▸ PROBLEM 1
In the passage on brain healthy snacks below, by how much can the flavonols in kale chips reduce a person's risk of Alzheimer's?
▸ PROBLEM 2
List every compound or nutrient that the passage on brain healthy snacks below names as found in kale.

*** PASSAGE PROVIDED

Brain Healthy Snacks for Your Next Road Trip or Vacation

If you are heading out for a summer road trip or vacation, you’ll need some snacks along the way, and including healthy options will ensure you are taking care of your brain and feeling your best while out of town. Travel is often a time we indulge on tasty treats (which are ok in moderation), but eating healthy consistently may help to reduce the risk of Alzheimer’s,1 so it’s important to keep this in mind even during vacation. We’ve compiled a list of brain healthy snacks that are easy to grab along the road or prepare in advance for your next road trip or airline flight. With a little planning, you’ll be feeling your best and fueling your brain with the energy it needs. 

Kale chips – This delicious snack is easy to make and is an excellent source of the flavonols kaempferol and quercetin, which have been shown to reduce one’s risk of Alzheimer’s by up to 50%!2 Kale also contains magnesium, which lowers inflammation and promotes healthy communication between cells, as well as lutein and zeaxanthin, potent antioxidants which help prevent damage to the brain and are great for eye health. Check out this quick recipe!

******
*** DATASET ENTRIES

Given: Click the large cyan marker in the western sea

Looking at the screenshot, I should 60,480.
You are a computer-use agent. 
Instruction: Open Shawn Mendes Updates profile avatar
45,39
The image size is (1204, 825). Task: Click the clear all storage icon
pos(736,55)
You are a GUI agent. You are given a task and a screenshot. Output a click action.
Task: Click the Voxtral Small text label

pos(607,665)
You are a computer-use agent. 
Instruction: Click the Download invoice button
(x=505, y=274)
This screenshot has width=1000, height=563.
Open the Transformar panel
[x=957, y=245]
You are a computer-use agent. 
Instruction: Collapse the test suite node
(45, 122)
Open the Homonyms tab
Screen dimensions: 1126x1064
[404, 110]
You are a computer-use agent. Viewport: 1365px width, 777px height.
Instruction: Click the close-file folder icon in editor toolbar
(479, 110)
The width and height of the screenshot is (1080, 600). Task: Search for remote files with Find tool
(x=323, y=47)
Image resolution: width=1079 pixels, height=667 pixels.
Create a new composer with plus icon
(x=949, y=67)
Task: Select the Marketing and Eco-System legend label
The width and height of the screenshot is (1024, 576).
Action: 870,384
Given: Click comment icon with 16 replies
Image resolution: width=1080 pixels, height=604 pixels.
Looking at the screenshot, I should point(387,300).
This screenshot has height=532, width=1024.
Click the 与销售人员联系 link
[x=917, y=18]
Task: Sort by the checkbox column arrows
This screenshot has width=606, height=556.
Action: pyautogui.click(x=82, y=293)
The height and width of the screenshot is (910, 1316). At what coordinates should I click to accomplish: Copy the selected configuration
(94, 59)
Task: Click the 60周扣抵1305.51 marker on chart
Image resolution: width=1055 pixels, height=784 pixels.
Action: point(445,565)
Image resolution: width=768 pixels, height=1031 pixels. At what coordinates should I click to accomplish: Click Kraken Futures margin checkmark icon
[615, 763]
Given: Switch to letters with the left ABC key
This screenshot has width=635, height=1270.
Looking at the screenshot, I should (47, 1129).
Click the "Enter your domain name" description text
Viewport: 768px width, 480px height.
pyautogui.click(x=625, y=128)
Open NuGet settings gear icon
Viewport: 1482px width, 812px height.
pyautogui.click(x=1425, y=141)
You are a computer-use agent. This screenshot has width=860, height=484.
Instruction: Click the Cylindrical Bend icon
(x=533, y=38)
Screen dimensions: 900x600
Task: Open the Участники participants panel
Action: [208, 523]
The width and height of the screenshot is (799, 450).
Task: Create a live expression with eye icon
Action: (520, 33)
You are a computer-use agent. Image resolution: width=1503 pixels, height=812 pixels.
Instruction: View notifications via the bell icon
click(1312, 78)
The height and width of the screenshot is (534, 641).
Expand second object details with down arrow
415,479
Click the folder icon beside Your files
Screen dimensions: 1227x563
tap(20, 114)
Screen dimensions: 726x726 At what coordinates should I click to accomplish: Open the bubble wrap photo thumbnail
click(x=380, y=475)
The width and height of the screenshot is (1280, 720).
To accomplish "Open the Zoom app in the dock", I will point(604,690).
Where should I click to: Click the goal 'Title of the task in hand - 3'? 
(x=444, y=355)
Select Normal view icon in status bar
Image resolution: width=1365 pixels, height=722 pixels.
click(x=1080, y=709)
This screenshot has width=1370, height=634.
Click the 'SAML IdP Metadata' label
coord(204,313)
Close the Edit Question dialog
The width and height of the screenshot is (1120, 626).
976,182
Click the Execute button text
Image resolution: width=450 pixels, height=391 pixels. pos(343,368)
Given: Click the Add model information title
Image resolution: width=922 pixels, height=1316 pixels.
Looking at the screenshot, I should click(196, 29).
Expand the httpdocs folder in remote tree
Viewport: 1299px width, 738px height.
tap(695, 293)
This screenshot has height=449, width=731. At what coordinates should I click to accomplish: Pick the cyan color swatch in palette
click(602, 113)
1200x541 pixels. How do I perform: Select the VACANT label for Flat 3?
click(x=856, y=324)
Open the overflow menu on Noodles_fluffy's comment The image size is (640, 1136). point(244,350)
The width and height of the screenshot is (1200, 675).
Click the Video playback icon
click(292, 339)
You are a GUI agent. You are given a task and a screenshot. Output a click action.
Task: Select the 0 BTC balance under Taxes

******

▸ EXPECTED OUTPUT 1
Up to 50%.

▸ EXPECTED OUTPUT 2
Kaempferol, quercetin, magnesium, lutein, and zeaxanthin.